The lines to copy run from the one containing "Task: Click the" to the very end of the records; give them exactly, and only them, without pictures.

* **Data listing**

◆ ◆ ◆ ◆

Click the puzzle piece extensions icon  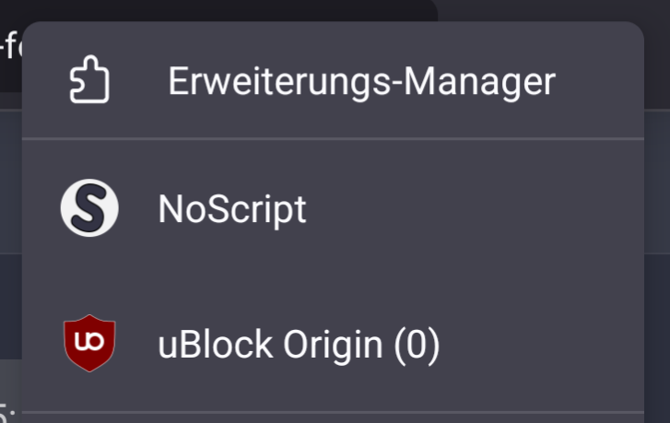89,79
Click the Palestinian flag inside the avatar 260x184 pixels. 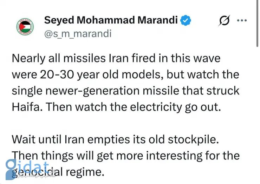click(x=25, y=27)
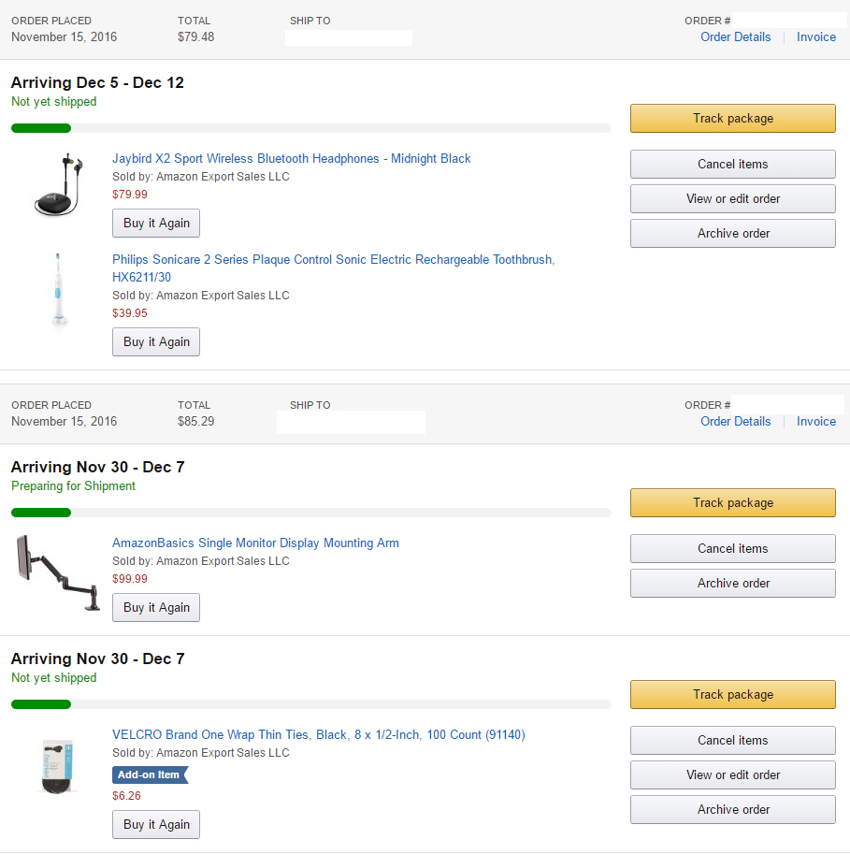850x854 pixels.
Task: Archive the order containing Jaybird headphones
Action: click(732, 234)
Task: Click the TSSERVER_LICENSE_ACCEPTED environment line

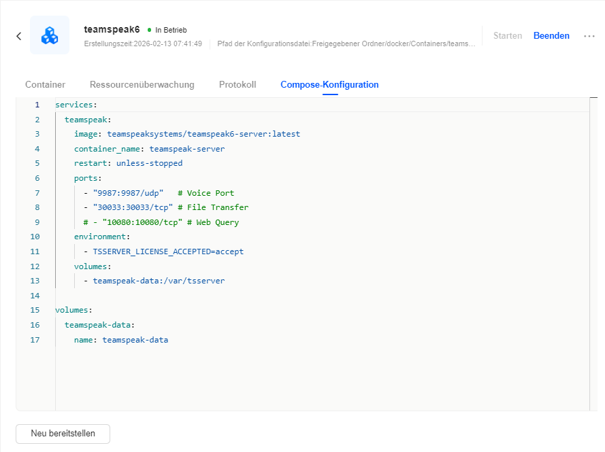Action: tap(167, 251)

◆ ◆ ◆ ◆

* **Answer to this exercise**
Task: Click the TSSERVER_LICENSE_ACCEPTED environment line

Action: tap(167, 251)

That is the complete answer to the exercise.